> [What is expected]
Copy out the entries below exactly as they stand, but only from the line containing "Viewport: 775px width, 302px height." through the line containing "You are a GUI".

Input records START

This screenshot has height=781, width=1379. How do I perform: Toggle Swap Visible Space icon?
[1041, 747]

Input records END
Input records START

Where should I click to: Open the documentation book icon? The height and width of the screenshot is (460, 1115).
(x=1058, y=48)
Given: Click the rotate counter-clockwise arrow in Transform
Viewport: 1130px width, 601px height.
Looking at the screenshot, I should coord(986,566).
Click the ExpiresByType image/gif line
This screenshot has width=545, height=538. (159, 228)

Input records END
Input records START

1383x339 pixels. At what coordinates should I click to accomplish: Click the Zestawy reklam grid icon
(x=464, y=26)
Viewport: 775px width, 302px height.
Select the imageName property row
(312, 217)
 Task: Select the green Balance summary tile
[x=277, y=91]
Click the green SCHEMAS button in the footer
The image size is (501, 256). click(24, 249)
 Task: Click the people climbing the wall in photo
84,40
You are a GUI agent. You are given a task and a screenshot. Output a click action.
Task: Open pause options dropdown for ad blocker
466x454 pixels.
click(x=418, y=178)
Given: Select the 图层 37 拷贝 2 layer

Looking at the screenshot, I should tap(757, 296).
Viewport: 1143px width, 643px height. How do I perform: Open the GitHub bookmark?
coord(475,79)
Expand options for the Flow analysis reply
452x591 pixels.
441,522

Input records END

> [Written solution]
Viewport: 775px width, 302px height.
Select the imageName property row
(312, 217)
 Task: Select the green Balance summary tile
[x=277, y=91]
Click the green SCHEMAS button in the footer
The image size is (501, 256). click(24, 249)
 Task: Click the people climbing the wall in photo
84,40
You are a GUI agent. You are given a task and a screenshot. Output a click action.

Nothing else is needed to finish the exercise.